There was none of this in London. Laclos, Captain Clarke, the duc d’Orléans’s valet and one or two others, including, of course, his mistress Madame de Buffon, were the only members of his personal circle whom the prince had brought with him to England. The servants in the furnished house in Chapel Street were English. Stately footmen answered the front door and stared blankly at any intruder upon the step. There was none of the coming and go
ing, the free enter-as-you-will atmosphere of the Palais-Royal; and Robert, when he called for the first time soon after his arrival in London, was allowed to leave his card with the footman but was not invited within.
He called again, with the same result.

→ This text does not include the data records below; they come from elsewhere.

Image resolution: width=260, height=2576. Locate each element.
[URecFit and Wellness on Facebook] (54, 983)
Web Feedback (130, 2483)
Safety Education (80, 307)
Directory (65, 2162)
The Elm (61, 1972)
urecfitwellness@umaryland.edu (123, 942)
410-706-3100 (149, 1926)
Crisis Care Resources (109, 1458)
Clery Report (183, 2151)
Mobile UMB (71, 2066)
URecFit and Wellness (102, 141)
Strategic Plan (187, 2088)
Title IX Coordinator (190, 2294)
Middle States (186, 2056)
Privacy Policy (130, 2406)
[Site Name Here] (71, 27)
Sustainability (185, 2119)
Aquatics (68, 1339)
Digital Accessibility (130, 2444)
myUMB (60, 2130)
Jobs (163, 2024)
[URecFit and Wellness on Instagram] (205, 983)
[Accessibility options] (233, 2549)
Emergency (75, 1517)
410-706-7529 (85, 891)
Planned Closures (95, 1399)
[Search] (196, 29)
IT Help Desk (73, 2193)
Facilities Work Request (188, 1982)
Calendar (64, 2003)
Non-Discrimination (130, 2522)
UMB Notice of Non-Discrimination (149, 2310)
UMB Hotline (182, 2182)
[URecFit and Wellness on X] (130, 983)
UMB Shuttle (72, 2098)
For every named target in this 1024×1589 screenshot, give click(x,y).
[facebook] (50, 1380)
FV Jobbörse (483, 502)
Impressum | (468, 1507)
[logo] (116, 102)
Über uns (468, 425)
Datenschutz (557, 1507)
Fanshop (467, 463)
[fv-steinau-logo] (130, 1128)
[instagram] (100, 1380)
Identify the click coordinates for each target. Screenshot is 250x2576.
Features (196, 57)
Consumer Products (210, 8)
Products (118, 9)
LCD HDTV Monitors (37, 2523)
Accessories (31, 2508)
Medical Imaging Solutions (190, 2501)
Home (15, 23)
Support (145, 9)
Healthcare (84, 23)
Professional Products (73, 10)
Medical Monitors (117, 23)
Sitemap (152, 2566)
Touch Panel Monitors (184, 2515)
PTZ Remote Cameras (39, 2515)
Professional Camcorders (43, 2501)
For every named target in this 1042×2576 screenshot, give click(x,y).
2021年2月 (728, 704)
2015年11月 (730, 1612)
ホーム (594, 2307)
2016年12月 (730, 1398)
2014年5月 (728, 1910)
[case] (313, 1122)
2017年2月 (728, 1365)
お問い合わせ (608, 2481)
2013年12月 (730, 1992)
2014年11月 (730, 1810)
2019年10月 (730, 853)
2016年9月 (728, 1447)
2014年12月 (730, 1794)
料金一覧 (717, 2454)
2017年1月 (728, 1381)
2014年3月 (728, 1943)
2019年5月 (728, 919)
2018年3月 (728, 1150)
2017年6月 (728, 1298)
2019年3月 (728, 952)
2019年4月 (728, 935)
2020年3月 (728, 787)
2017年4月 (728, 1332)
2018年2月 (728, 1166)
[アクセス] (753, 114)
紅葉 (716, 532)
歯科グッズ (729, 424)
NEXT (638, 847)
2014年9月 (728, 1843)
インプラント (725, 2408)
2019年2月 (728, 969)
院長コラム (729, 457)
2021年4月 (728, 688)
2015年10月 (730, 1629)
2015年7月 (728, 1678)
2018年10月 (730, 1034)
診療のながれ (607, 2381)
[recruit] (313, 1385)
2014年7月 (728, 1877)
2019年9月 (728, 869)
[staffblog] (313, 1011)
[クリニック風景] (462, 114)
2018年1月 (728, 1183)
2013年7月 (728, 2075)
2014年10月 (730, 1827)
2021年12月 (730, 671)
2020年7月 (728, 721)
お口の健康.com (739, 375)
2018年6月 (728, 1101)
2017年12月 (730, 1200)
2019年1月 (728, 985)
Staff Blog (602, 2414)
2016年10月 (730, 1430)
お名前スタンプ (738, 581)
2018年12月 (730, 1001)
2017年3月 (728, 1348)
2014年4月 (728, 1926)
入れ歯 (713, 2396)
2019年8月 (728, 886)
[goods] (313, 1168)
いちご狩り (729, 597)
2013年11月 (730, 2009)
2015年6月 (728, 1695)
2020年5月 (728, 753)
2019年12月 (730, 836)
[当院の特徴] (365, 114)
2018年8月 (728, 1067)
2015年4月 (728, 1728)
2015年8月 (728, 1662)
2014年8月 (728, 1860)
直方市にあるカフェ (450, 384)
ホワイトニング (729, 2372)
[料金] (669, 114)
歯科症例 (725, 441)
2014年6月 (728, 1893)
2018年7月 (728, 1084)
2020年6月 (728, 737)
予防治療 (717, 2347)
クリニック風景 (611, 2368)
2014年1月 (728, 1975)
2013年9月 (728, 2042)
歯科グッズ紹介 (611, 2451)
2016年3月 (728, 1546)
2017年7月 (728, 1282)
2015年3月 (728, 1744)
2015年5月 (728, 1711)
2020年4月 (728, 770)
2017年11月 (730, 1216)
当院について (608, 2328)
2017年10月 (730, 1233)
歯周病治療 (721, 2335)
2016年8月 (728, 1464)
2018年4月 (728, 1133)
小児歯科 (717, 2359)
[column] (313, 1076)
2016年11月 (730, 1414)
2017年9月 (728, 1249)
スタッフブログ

The third time, he wrote a personal letter to Laclos, and after a week or more received a laconic reply to the effect that, should the duc d’Orléans or his staff require any private business done for them during their temporary sojourn in England, Monsieur Busson would be informed.
Here was a rebuff, but Robert was undaunted. He took to frequenting the alehouses in the immediate neighborhood of Chapel Street, in the hope of meeting with someone or other, whether it was the valet or the barber, who might give him more definite news of the duc d’Orléans’s intentions. He had some small success in learning that his patron was privately sounding the English Cabinet as to their objections or approval should he accept, if it were offered to him, the crown of Belgium. This, my brother insisted, was more than rumor. Full of optimism, as usual, he returned to Marie-Françoise with much talk of Brussels as a possible future home instead of London.
“If the duc d’Orléans becomes Philippe I, King of the Belgians,” Robert told his young wife, “he will need a very large staff indeed. There is no question but that I shall obtain some sort of position.”
“But can you leave the Whitefriars foundry so abruptly?” she asked. “Have you not signed papers agreeing to be employed by them for several months?”
He waved her question aside. “If I wish to leave Whitefriars I can do so tomorrow,” he told her. “I only took on the work to tide over these present months. As soon as the duc d’Orléans has need of me he will send for me, and if it’s a case of going to Brussels, to Brussels we shall go. There would be great possibilities in serving a new monarch, and our future would be assured.”